• **TASK MATERIAL**

────────────────────

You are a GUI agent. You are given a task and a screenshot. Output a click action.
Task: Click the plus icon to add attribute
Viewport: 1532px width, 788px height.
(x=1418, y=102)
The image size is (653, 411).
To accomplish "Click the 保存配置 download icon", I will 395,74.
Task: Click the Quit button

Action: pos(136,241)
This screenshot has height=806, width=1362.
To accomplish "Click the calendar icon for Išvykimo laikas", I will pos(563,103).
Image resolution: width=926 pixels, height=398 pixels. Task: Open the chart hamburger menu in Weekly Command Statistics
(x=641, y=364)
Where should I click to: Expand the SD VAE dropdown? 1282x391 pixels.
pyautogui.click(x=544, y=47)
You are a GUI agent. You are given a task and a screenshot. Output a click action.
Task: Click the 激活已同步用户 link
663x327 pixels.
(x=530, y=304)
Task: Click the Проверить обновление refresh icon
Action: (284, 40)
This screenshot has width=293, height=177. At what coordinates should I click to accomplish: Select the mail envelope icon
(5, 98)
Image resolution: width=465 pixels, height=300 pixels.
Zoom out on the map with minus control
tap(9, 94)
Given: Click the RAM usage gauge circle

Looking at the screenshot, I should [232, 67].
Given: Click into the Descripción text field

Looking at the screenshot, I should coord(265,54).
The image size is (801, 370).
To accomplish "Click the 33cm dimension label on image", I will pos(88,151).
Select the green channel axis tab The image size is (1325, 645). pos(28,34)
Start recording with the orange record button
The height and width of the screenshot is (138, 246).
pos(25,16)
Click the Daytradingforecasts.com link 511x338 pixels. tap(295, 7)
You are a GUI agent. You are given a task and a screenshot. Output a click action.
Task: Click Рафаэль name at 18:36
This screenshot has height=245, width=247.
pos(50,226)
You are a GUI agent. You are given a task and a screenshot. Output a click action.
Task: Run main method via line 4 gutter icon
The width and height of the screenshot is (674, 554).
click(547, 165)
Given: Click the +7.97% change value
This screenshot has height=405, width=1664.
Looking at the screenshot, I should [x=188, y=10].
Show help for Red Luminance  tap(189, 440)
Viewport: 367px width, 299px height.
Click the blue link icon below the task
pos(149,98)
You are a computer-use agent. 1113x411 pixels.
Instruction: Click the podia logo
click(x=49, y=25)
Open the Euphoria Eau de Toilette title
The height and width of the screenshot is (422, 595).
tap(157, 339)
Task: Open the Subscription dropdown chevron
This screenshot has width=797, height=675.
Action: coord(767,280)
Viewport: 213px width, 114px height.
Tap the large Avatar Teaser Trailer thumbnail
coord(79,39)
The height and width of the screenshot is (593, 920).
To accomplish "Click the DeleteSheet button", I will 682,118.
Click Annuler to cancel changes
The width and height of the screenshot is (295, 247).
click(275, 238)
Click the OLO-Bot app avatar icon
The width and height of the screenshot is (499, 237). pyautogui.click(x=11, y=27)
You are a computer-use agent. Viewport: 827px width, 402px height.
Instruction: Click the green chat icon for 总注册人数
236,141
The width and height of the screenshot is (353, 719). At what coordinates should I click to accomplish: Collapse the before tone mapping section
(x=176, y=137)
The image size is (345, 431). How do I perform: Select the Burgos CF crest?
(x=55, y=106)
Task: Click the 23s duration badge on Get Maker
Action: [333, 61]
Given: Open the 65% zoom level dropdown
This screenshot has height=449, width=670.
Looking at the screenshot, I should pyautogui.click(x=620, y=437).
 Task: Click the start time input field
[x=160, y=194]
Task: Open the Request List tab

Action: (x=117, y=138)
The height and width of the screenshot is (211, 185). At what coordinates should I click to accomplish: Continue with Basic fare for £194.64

────────────────────

• **TASK STATEMENT**
Word for word, reproduce every record shown above.

• **RESPONSE BOX**
You are a GUI agent. You are given a task and a screenshot. Output a click action.
Task: Click the plus icon to add attribute
Viewport: 1532px width, 788px height.
(x=1418, y=102)
The image size is (653, 411).
To accomplish "Click the 保存配置 download icon", I will 395,74.
Task: Click the Quit button

Action: pos(136,241)
This screenshot has height=806, width=1362.
To accomplish "Click the calendar icon for Išvykimo laikas", I will pos(563,103).
Image resolution: width=926 pixels, height=398 pixels. Task: Open the chart hamburger menu in Weekly Command Statistics
(x=641, y=364)
Where should I click to: Expand the SD VAE dropdown? 1282x391 pixels.
pyautogui.click(x=544, y=47)
You are a GUI agent. You are given a task and a screenshot. Output a click action.
Task: Click the 激活已同步用户 link
663x327 pixels.
(x=530, y=304)
Task: Click the Проверить обновление refresh icon
Action: (284, 40)
This screenshot has width=293, height=177. At what coordinates should I click to accomplish: Select the mail envelope icon
(5, 98)
Image resolution: width=465 pixels, height=300 pixels.
Zoom out on the map with minus control
tap(9, 94)
Given: Click the RAM usage gauge circle

Looking at the screenshot, I should [232, 67].
Given: Click into the Descripción text field

Looking at the screenshot, I should coord(265,54).
The image size is (801, 370).
To accomplish "Click the 33cm dimension label on image", I will pos(88,151).
Select the green channel axis tab The image size is (1325, 645). pos(28,34)
Start recording with the orange record button
The height and width of the screenshot is (138, 246).
pos(25,16)
Click the Daytradingforecasts.com link 511x338 pixels. tap(295, 7)
You are a GUI agent. You are given a task and a screenshot. Output a click action.
Task: Click Рафаэль name at 18:36
This screenshot has height=245, width=247.
pos(50,226)
You are a GUI agent. You are given a task and a screenshot. Output a click action.
Task: Run main method via line 4 gutter icon
The width and height of the screenshot is (674, 554).
click(547, 165)
Given: Click the +7.97% change value
This screenshot has height=405, width=1664.
Looking at the screenshot, I should [x=188, y=10].
Show help for Red Luminance  tap(189, 440)
Viewport: 367px width, 299px height.
Click the blue link icon below the task
pos(149,98)
You are a computer-use agent. 1113x411 pixels.
Instruction: Click the podia logo
click(x=49, y=25)
Open the Euphoria Eau de Toilette title
The height and width of the screenshot is (422, 595).
tap(157, 339)
Task: Open the Subscription dropdown chevron
This screenshot has width=797, height=675.
Action: coord(767,280)
Viewport: 213px width, 114px height.
Tap the large Avatar Teaser Trailer thumbnail
coord(79,39)
The height and width of the screenshot is (593, 920).
To accomplish "Click the DeleteSheet button", I will 682,118.
Click Annuler to cancel changes
The width and height of the screenshot is (295, 247).
click(275, 238)
Click the OLO-Bot app avatar icon
The width and height of the screenshot is (499, 237). pyautogui.click(x=11, y=27)
You are a computer-use agent. Viewport: 827px width, 402px height.
Instruction: Click the green chat icon for 总注册人数
236,141
The width and height of the screenshot is (353, 719). At what coordinates should I click to accomplish: Collapse the before tone mapping section
(x=176, y=137)
The image size is (345, 431). How do I perform: Select the Burgos CF crest?
(x=55, y=106)
Task: Click the 23s duration badge on Get Maker
Action: [333, 61]
Given: Open the 65% zoom level dropdown
This screenshot has height=449, width=670.
Looking at the screenshot, I should pyautogui.click(x=620, y=437).
 Task: Click the start time input field
[x=160, y=194]
Task: Open the Request List tab

Action: (x=117, y=138)
The height and width of the screenshot is (211, 185). At what coordinates should I click to accomplish: Continue with Basic fare for £194.64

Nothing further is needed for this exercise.